* _Set exercise_
Copy all of the data below line for line, without changing a single character.
--- Begin ---
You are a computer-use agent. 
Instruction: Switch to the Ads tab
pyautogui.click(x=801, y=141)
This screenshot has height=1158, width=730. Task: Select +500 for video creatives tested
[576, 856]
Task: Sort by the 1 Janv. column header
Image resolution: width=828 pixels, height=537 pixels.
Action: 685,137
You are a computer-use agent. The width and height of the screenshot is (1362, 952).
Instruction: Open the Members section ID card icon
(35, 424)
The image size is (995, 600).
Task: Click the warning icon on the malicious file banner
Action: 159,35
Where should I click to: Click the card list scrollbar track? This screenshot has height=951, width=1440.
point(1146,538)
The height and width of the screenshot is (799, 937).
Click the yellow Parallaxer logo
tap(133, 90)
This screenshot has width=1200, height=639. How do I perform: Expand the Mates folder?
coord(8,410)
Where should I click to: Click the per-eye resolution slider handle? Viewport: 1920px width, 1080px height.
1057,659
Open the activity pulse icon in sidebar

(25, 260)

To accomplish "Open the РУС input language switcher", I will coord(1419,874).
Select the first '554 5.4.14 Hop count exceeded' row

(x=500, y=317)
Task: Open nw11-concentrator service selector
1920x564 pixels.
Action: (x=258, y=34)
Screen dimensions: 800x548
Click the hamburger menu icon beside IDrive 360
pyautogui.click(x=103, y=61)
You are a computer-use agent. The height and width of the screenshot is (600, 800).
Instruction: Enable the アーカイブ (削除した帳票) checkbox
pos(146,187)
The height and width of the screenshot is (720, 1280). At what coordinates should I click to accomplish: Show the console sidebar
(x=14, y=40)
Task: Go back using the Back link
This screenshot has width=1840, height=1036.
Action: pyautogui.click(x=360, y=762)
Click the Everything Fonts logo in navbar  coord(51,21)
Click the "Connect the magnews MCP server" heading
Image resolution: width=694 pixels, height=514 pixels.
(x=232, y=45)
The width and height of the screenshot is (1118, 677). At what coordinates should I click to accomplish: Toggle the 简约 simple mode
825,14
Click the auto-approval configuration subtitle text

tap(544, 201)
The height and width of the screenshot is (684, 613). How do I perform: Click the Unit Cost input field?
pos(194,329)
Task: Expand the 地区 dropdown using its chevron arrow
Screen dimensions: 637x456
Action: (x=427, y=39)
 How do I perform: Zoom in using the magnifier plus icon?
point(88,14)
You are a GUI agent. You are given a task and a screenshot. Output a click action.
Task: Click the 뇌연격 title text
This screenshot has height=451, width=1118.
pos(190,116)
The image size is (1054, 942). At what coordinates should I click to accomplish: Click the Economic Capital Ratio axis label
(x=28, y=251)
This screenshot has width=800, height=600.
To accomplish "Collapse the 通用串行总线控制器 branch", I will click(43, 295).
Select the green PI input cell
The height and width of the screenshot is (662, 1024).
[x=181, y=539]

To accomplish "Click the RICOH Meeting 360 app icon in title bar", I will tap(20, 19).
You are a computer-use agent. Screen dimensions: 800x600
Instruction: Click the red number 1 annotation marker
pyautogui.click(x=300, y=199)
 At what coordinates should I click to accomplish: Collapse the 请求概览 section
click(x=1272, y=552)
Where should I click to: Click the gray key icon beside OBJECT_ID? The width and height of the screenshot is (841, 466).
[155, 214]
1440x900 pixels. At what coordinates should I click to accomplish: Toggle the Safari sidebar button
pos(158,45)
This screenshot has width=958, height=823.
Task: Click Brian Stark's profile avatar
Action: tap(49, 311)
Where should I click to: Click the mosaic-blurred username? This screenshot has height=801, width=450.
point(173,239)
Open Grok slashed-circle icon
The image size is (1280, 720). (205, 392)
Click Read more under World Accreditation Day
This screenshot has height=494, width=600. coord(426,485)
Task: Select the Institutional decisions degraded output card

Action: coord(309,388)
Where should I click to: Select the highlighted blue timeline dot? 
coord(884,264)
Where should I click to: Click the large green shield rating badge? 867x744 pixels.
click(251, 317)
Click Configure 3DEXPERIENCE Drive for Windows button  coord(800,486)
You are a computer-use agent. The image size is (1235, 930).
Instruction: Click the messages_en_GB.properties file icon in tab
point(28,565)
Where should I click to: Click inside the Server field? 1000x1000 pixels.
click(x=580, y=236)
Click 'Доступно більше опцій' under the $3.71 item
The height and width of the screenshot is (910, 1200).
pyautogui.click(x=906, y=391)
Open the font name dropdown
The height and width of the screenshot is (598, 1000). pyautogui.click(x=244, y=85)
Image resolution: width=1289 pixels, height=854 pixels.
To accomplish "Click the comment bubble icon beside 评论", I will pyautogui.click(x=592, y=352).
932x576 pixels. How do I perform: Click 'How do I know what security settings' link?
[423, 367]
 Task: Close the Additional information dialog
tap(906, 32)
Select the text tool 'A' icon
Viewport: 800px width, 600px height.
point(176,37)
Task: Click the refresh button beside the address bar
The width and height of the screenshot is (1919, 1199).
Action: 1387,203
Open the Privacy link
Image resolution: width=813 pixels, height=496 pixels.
--- End ---
* _Correct response_
You are a computer-use agent. 
Instruction: Switch to the Ads tab
pyautogui.click(x=801, y=141)
This screenshot has height=1158, width=730. Task: Select +500 for video creatives tested
[576, 856]
Task: Sort by the 1 Janv. column header
Image resolution: width=828 pixels, height=537 pixels.
Action: 685,137
You are a computer-use agent. The width and height of the screenshot is (1362, 952).
Instruction: Open the Members section ID card icon
(35, 424)
The image size is (995, 600).
Task: Click the warning icon on the malicious file banner
Action: 159,35
Where should I click to: Click the card list scrollbar track? This screenshot has height=951, width=1440.
point(1146,538)
The height and width of the screenshot is (799, 937).
Click the yellow Parallaxer logo
tap(133, 90)
This screenshot has width=1200, height=639. How do I perform: Expand the Mates folder?
coord(8,410)
Where should I click to: Click the per-eye resolution slider handle? Viewport: 1920px width, 1080px height.
1057,659
Open the activity pulse icon in sidebar

(25, 260)

To accomplish "Open the РУС input language switcher", I will coord(1419,874).
Select the first '554 5.4.14 Hop count exceeded' row

(x=500, y=317)
Task: Open nw11-concentrator service selector
1920x564 pixels.
Action: (x=258, y=34)
Screen dimensions: 800x548
Click the hamburger menu icon beside IDrive 360
pyautogui.click(x=103, y=61)
You are a computer-use agent. The height and width of the screenshot is (600, 800).
Instruction: Enable the アーカイブ (削除した帳票) checkbox
pos(146,187)
The height and width of the screenshot is (720, 1280). At what coordinates should I click to accomplish: Show the console sidebar
(x=14, y=40)
Task: Go back using the Back link
This screenshot has width=1840, height=1036.
Action: pyautogui.click(x=360, y=762)
Click the Everything Fonts logo in navbar  coord(51,21)
Click the "Connect the magnews MCP server" heading
Image resolution: width=694 pixels, height=514 pixels.
(x=232, y=45)
The width and height of the screenshot is (1118, 677). At what coordinates should I click to accomplish: Toggle the 简约 simple mode
825,14
Click the auto-approval configuration subtitle text

tap(544, 201)
The height and width of the screenshot is (684, 613). How do I perform: Click the Unit Cost input field?
pos(194,329)
Task: Expand the 地区 dropdown using its chevron arrow
Screen dimensions: 637x456
Action: (x=427, y=39)
 How do I perform: Zoom in using the magnifier plus icon?
point(88,14)
You are a GUI agent. You are given a task and a screenshot. Output a click action.
Task: Click the 뇌연격 title text
This screenshot has height=451, width=1118.
pos(190,116)
The image size is (1054, 942). At what coordinates should I click to accomplish: Click the Economic Capital Ratio axis label
(x=28, y=251)
This screenshot has width=800, height=600.
To accomplish "Collapse the 通用串行总线控制器 branch", I will click(43, 295).
Select the green PI input cell
The height and width of the screenshot is (662, 1024).
[x=181, y=539]

To accomplish "Click the RICOH Meeting 360 app icon in title bar", I will tap(20, 19).
You are a computer-use agent. Screen dimensions: 800x600
Instruction: Click the red number 1 annotation marker
pyautogui.click(x=300, y=199)
 At what coordinates should I click to accomplish: Collapse the 请求概览 section
click(x=1272, y=552)
Where should I click to: Click the gray key icon beside OBJECT_ID? The width and height of the screenshot is (841, 466).
[155, 214]
1440x900 pixels. At what coordinates should I click to accomplish: Toggle the Safari sidebar button
pos(158,45)
This screenshot has width=958, height=823.
Task: Click Brian Stark's profile avatar
Action: tap(49, 311)
Where should I click to: Click the mosaic-blurred username? This screenshot has height=801, width=450.
point(173,239)
Open Grok slashed-circle icon
The image size is (1280, 720). (205, 392)
Click Read more under World Accreditation Day
This screenshot has height=494, width=600. coord(426,485)
Task: Select the Institutional decisions degraded output card

Action: coord(309,388)
Where should I click to: Select the highlighted blue timeline dot? 
coord(884,264)
Where should I click to: Click the large green shield rating badge? 867x744 pixels.
click(251, 317)
Click Configure 3DEXPERIENCE Drive for Windows button  coord(800,486)
You are a computer-use agent. The image size is (1235, 930).
Instruction: Click the messages_en_GB.properties file icon in tab
point(28,565)
Where should I click to: Click inside the Server field? 1000x1000 pixels.
click(x=580, y=236)
Click 'Доступно більше опцій' under the $3.71 item
The height and width of the screenshot is (910, 1200).
pyautogui.click(x=906, y=391)
Open the font name dropdown
The height and width of the screenshot is (598, 1000). pyautogui.click(x=244, y=85)
Image resolution: width=1289 pixels, height=854 pixels.
To accomplish "Click the comment bubble icon beside 评论", I will pyautogui.click(x=592, y=352).
932x576 pixels. How do I perform: Click 'How do I know what security settings' link?
[423, 367]
 Task: Close the Additional information dialog
tap(906, 32)
Select the text tool 'A' icon
Viewport: 800px width, 600px height.
point(176,37)
Task: Click the refresh button beside the address bar
The width and height of the screenshot is (1919, 1199).
Action: 1387,203
Open the Privacy link
Image resolution: width=813 pixels, height=496 pixels.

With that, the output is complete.